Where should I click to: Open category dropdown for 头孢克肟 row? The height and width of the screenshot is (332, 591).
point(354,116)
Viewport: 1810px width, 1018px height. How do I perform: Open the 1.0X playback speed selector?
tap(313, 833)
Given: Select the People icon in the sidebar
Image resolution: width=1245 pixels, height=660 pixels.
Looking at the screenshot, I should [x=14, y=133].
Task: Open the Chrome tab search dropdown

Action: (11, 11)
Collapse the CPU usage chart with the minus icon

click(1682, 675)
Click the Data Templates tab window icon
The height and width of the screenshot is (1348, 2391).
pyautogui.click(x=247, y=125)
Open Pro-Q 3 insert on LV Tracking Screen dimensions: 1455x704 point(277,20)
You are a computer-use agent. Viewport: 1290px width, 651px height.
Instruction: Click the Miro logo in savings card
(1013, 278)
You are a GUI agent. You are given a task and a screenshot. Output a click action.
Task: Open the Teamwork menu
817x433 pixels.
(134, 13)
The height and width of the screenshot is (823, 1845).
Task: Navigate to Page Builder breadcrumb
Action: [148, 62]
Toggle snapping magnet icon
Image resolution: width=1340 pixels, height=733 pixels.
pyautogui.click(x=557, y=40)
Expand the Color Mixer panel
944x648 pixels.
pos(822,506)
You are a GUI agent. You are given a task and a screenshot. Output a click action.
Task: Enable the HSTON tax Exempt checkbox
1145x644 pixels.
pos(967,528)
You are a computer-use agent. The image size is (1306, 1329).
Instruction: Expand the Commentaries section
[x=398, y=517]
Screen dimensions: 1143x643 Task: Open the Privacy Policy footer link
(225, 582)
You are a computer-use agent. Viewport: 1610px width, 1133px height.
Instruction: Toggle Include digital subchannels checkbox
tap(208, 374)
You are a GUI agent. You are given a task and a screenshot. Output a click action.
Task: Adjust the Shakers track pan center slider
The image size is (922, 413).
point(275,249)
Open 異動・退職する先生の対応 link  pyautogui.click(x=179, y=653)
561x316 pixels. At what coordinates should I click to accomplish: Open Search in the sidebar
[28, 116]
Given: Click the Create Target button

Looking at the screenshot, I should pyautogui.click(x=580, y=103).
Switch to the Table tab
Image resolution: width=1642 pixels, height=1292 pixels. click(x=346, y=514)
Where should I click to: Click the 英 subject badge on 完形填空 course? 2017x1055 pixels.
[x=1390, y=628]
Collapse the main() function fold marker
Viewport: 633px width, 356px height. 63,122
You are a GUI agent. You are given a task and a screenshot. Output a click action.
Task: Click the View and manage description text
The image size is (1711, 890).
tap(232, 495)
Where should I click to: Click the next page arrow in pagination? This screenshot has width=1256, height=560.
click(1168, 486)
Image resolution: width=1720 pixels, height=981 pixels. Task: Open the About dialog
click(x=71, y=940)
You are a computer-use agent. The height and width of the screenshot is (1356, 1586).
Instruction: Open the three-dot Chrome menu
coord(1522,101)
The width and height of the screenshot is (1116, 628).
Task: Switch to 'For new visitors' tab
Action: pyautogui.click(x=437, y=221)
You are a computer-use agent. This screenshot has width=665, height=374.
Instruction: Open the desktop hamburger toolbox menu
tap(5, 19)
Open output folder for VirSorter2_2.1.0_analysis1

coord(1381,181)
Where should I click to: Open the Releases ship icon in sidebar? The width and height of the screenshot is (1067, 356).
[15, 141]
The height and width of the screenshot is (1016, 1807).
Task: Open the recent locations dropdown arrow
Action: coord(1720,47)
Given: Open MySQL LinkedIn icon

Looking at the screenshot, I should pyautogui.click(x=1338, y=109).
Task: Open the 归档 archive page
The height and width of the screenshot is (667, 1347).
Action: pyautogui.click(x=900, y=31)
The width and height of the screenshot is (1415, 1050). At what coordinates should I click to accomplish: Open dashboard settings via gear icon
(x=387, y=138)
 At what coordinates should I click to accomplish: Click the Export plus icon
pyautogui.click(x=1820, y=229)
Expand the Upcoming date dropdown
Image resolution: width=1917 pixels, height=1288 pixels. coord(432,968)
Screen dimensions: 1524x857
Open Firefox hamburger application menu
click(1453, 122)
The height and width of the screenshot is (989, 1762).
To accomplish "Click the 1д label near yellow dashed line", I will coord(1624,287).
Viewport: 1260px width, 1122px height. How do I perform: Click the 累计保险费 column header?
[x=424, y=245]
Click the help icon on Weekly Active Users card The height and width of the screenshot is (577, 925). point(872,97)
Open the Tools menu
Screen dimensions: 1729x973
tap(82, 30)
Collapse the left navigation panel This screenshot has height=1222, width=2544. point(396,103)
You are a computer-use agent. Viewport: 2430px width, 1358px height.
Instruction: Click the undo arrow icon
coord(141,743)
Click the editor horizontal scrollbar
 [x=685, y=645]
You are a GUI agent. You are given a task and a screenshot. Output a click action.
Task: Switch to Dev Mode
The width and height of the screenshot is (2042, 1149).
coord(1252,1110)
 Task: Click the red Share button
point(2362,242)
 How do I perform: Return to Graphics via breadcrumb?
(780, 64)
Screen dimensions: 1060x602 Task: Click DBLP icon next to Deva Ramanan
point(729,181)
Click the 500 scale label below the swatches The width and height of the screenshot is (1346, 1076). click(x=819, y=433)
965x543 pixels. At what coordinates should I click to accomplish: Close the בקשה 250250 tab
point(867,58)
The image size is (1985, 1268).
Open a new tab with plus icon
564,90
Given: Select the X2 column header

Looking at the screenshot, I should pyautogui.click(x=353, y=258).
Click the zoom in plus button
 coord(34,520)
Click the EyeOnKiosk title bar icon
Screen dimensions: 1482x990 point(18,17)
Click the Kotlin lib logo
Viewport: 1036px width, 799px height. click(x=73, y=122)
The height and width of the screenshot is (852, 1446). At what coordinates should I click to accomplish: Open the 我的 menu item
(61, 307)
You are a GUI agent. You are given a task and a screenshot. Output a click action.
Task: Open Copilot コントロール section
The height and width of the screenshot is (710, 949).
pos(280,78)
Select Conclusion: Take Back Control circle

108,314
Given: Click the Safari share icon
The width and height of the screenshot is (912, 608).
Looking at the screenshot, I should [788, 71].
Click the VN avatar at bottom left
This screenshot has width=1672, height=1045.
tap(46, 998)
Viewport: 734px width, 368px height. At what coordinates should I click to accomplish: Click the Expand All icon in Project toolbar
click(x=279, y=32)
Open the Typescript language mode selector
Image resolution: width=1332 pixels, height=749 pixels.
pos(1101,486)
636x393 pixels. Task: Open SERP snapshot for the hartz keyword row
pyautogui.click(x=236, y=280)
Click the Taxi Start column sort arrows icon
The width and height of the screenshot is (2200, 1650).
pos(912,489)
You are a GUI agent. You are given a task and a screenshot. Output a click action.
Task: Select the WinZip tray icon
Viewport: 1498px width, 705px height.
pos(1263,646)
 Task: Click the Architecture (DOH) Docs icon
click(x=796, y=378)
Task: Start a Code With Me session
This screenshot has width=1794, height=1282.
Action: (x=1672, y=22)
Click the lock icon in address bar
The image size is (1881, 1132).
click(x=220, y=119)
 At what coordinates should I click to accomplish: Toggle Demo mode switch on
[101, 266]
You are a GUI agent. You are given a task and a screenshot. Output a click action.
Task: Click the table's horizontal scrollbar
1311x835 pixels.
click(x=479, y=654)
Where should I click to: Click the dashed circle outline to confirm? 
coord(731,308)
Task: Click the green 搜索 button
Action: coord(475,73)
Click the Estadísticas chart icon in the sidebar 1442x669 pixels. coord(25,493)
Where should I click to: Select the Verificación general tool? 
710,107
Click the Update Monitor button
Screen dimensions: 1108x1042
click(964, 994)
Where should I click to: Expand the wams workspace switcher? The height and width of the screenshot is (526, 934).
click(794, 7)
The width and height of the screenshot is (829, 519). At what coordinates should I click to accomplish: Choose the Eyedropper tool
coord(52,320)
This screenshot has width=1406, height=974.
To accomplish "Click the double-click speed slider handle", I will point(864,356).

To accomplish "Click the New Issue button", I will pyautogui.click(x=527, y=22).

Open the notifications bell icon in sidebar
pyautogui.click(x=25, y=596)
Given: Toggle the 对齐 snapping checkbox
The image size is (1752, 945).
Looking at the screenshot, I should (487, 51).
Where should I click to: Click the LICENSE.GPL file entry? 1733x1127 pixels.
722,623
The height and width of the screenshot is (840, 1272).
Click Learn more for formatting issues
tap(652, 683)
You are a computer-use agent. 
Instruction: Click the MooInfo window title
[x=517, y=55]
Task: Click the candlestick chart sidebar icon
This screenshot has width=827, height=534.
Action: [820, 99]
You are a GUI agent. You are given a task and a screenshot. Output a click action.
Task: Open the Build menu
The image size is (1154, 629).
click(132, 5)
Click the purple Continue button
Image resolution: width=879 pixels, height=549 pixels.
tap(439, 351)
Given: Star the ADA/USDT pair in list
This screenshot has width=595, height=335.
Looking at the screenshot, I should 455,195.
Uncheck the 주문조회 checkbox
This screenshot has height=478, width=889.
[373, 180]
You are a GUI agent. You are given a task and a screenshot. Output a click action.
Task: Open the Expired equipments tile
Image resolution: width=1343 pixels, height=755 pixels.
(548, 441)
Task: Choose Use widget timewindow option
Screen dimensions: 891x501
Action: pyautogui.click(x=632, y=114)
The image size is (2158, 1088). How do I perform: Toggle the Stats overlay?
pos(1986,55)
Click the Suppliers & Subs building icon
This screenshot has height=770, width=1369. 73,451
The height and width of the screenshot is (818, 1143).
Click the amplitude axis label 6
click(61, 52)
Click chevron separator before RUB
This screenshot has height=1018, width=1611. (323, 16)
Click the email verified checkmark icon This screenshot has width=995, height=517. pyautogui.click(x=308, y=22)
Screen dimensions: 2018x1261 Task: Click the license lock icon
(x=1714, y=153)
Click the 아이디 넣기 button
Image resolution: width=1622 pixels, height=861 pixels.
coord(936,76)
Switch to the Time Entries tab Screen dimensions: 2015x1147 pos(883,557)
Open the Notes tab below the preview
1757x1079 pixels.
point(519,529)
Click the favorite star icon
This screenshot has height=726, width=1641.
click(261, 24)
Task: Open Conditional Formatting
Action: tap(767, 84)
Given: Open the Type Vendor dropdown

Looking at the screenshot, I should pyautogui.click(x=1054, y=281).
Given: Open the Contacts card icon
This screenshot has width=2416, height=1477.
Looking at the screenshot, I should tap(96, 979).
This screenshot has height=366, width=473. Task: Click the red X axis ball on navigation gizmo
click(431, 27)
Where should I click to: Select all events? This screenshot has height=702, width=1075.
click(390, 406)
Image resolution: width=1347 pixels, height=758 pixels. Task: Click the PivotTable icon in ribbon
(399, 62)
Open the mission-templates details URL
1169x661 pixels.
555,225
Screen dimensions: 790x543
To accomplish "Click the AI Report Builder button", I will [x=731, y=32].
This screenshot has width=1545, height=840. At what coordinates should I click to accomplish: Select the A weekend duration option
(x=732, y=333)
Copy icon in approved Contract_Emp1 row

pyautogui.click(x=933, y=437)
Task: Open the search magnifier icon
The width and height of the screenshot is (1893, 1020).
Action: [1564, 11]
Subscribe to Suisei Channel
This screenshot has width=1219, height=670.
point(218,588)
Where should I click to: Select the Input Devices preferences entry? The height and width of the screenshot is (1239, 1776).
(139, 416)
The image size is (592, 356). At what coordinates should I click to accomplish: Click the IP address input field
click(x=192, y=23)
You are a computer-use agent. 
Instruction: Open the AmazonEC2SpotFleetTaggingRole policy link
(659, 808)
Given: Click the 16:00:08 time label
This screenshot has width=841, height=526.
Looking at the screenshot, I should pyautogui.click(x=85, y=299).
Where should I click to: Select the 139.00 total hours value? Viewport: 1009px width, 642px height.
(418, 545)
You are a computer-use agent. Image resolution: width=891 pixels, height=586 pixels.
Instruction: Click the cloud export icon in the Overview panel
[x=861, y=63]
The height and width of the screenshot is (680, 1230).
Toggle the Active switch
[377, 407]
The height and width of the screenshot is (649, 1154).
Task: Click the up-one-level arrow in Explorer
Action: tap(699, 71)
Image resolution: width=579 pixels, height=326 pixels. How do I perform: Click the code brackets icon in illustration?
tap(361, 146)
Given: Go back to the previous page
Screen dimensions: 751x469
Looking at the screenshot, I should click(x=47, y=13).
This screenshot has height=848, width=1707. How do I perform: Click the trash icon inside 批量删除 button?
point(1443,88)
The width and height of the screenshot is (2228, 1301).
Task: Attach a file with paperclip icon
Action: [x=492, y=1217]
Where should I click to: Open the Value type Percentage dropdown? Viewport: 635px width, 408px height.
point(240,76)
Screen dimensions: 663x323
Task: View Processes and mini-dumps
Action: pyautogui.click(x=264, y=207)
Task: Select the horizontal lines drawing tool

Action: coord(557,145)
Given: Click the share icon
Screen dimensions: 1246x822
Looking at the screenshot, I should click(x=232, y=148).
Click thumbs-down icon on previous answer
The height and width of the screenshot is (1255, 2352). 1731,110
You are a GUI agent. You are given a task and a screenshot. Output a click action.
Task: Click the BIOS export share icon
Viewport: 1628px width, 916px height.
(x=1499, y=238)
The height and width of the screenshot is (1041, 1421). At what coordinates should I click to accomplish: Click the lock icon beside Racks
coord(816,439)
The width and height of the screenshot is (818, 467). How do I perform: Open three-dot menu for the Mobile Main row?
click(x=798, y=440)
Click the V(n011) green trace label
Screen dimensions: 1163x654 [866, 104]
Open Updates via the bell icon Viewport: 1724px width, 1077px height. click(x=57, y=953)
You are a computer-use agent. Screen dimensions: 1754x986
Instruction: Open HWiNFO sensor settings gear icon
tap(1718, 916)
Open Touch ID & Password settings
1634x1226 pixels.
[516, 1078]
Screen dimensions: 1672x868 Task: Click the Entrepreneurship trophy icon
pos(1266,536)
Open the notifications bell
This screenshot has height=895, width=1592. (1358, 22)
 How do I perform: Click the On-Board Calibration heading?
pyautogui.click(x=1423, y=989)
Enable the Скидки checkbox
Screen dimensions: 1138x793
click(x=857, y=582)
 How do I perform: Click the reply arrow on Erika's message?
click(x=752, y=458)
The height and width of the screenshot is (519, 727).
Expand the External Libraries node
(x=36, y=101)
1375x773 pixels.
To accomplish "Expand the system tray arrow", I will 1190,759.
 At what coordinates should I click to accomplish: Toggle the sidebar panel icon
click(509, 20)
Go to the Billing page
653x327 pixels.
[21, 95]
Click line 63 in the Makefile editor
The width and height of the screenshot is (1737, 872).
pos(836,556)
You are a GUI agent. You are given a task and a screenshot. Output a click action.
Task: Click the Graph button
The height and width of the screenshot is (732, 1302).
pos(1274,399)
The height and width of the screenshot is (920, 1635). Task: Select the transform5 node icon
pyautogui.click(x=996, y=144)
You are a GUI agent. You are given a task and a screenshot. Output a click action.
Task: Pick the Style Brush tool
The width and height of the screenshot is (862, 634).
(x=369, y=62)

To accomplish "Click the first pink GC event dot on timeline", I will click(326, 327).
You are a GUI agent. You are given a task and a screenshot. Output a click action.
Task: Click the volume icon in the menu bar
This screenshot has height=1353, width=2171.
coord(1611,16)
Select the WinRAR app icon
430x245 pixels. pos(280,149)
::::::::
YOUR GOAL
Every line in the listing above that mentions "tray" should be returned.

EXERCISE ANSWER
Task: Select the WinZip tray icon
To accomplish "Expand the system tray arrow", I will 1190,759.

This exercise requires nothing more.